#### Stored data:

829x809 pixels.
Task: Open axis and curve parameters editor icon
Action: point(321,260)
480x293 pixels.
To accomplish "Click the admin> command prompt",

#### DIRECTIONS FOR THIS TASK:
Lines from the one with "480x293 pixels." through the end of the data: set these down exactly, including both ends and nothing more.

#### EXERCISE RESPONSE:
480x293 pixels.
To accomplish "Click the admin> command prompt",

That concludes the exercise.